@Indigo----- When I was giving you some references to contact I missed this one:
http://****.****/****/IndianaLyme/
It's not very active now---- that's often what happens to on line groups but there is some activity this month. Perhaps you might get a name there---- but my disclaimer as always (and I haven't read that group) there could be some 'strange' people there. :)
There's another woman here looking for a doctor in IN--- it was a few months ago but maybe you could send her a private email asking for information?
http://www.medhelp.org/posts/Lyme-Disease/Need-a-LLD-in-Indiana--or-even-Ohio/show/1884754
In case this is any help,. the lady who checked my eyes actually had operating rooms in her clinic where she operates on people's eyes, that was the level of qualifications she had. (laser eye surgery for vision correction, removal of cataracts etc, the whole works).
I think that is the level of person you need to see.
I am so sorry you had this dreadful experience.
I had a similarly upsetting (actualy more so because she also molested me) experience with an endocrinologist a few months ago trying to find out what the lumps in my thyroid gland are.
So I am really with you on the level of trauma this causes.
But please don't just leave it here, take our words of support and encouragement and just keep on fighting, look for a new doctor, and don't give up.
xxxxx
Indigo, what level of qualification did that ophthalmologist have?
If he didn't know about lyme disease I would say you just didn't find someone sufficiently qualified.
I seriously would try to find someone good enough to help - i don't know the classes of qualifications in the US... can anyone else help?
If you can't find an LLMD get a holistic md! That's the only way I was able to get abx til I got in with the LLMD. Make sure they are an actual md first. You will still have to pay out of pocket, but you will get what you need. They can fit you in quickly, so no wait list and they can work with you on herbs for treatment as well. They usually won't do IV abx or Igenex testing, so still look for an LLMD, but I think holistic is the best way to go in the meantime. I found mine when I was desperately searching for NDT back when I just thought I had Hashimoto's. google NDT holistic doctor in [your state] and see what pops up. The reason why is usually if you can find a doc that will prescribe NDT then they are a very understanding, willing to do anything for you, doc - will treat Lyme as well!

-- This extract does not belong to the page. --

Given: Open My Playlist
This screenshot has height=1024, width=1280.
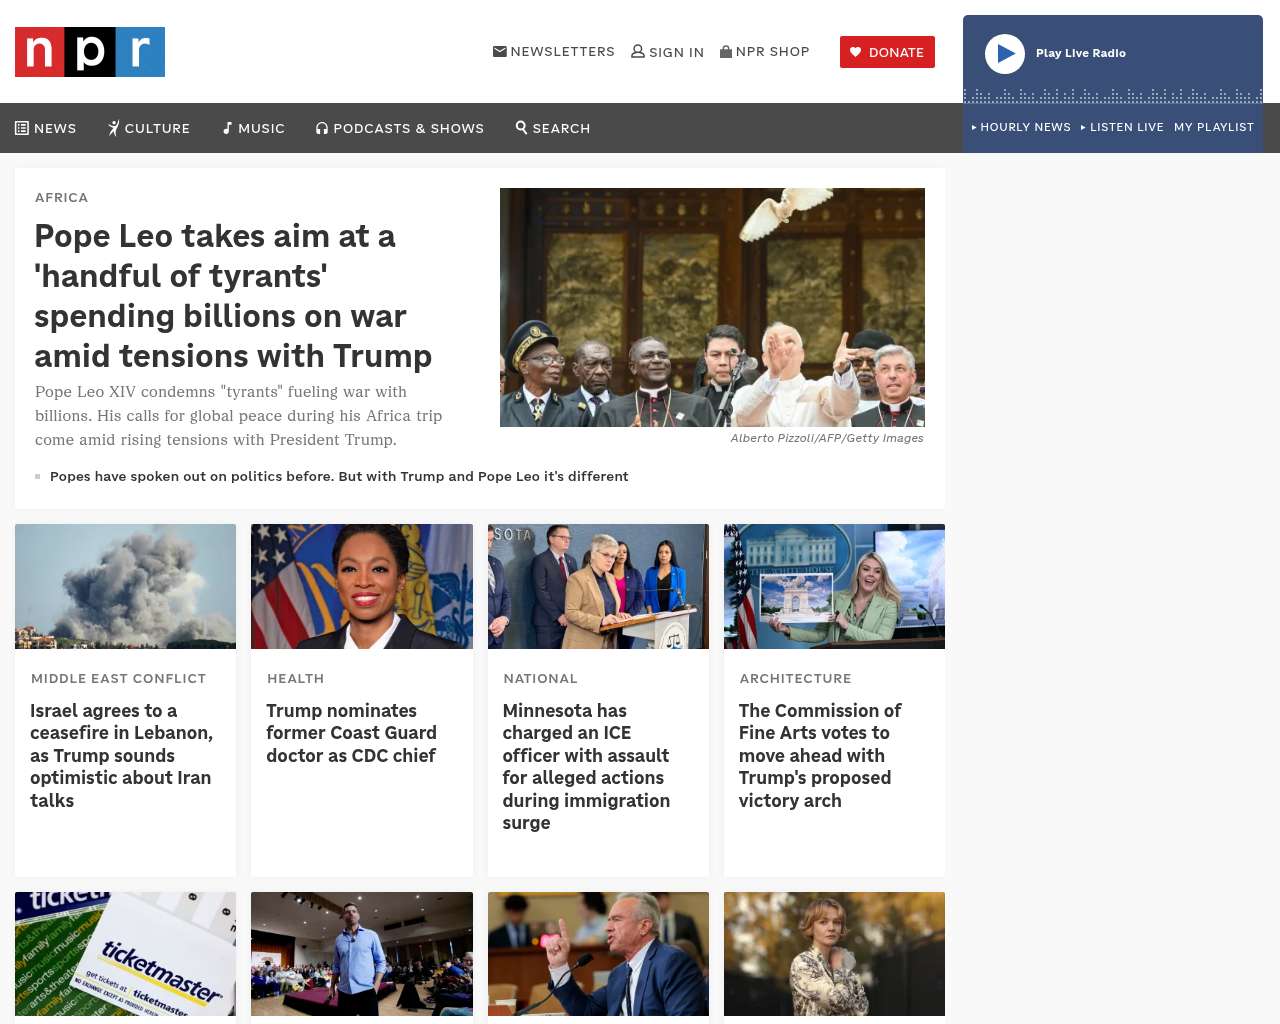Looking at the screenshot, I should coord(1214,127).
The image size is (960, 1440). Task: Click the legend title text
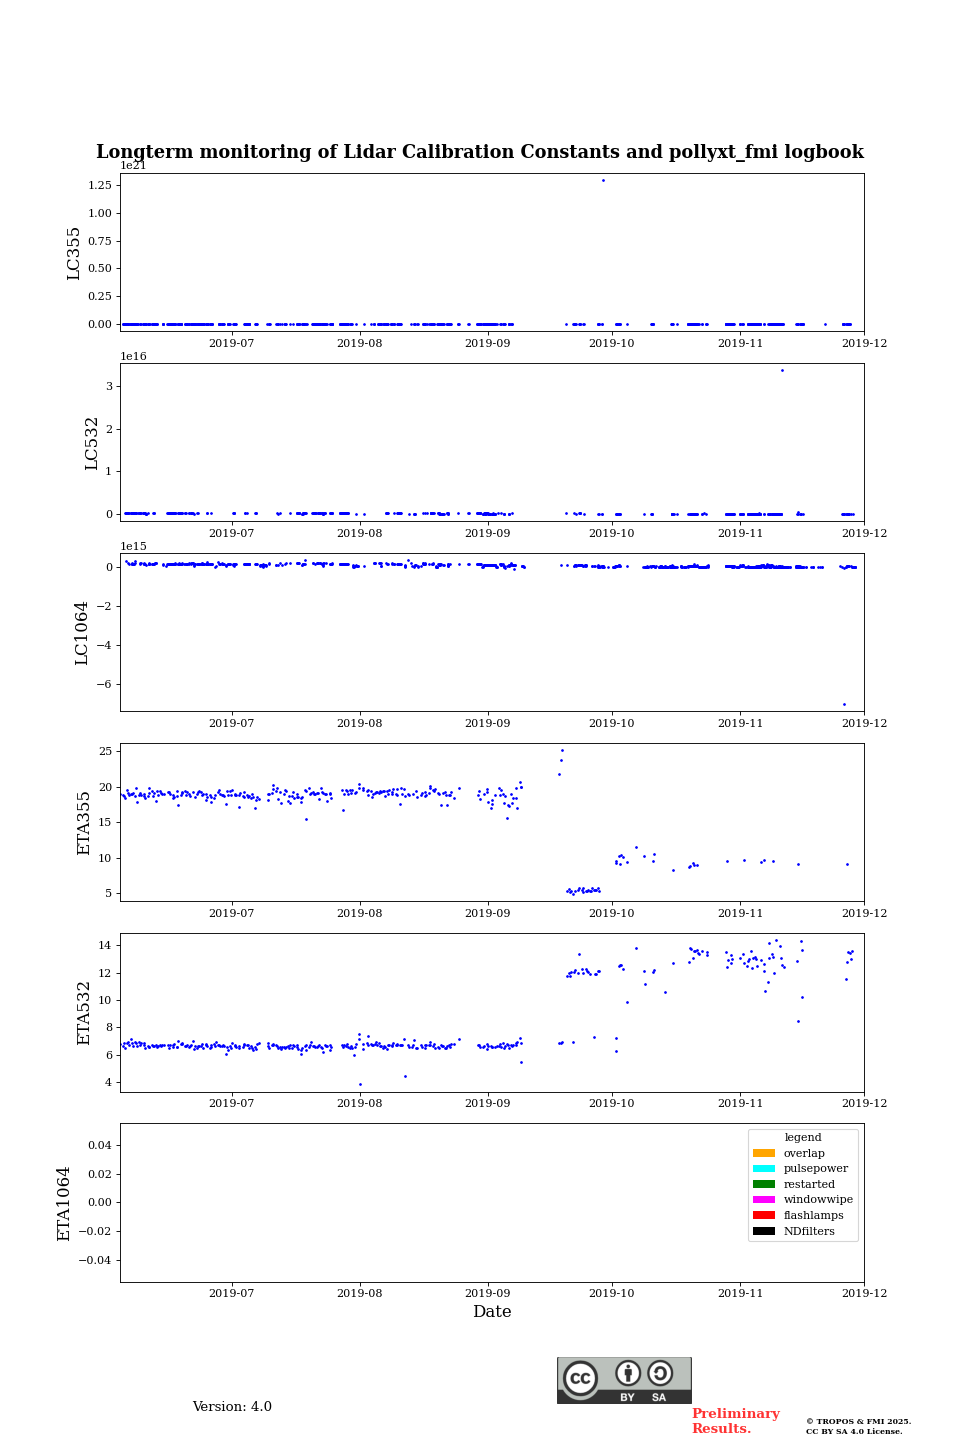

Don't worry about the crying bit! I cry in every doctors office. I was told by one a-hole that I was suffering from postpartum depression when I started to cry. I just grabbed my purse as soon as she said it and walked out of the office. I can't wait to rub Hopkins' biopsy findings in her face!
Hang in there and get thee a holistic med!
Bummer. You mentioned double vision. Had that problem when I was going through an encephalopathy. Nothing like driving in the city and seeing up and down doubles of all the lights. Luckily had my brother with me and let him drive. You need something. Although there's not a bunch of medicinal chemicals in them, try some strong mint tea for now.
That's too bad! :(
But don't give up trying to find a doctor (of any kind) who might treat you. Some (all?) osteopaths (D.O.) might be able to help and some of them aren't as into Lyme denial as a regular M.D. They can rx drugs just as an M.D. does.
In NM a chiropractor can rx antibiotics. But the licensing varies widely from state to state. You might have to check your state but it's not common at all.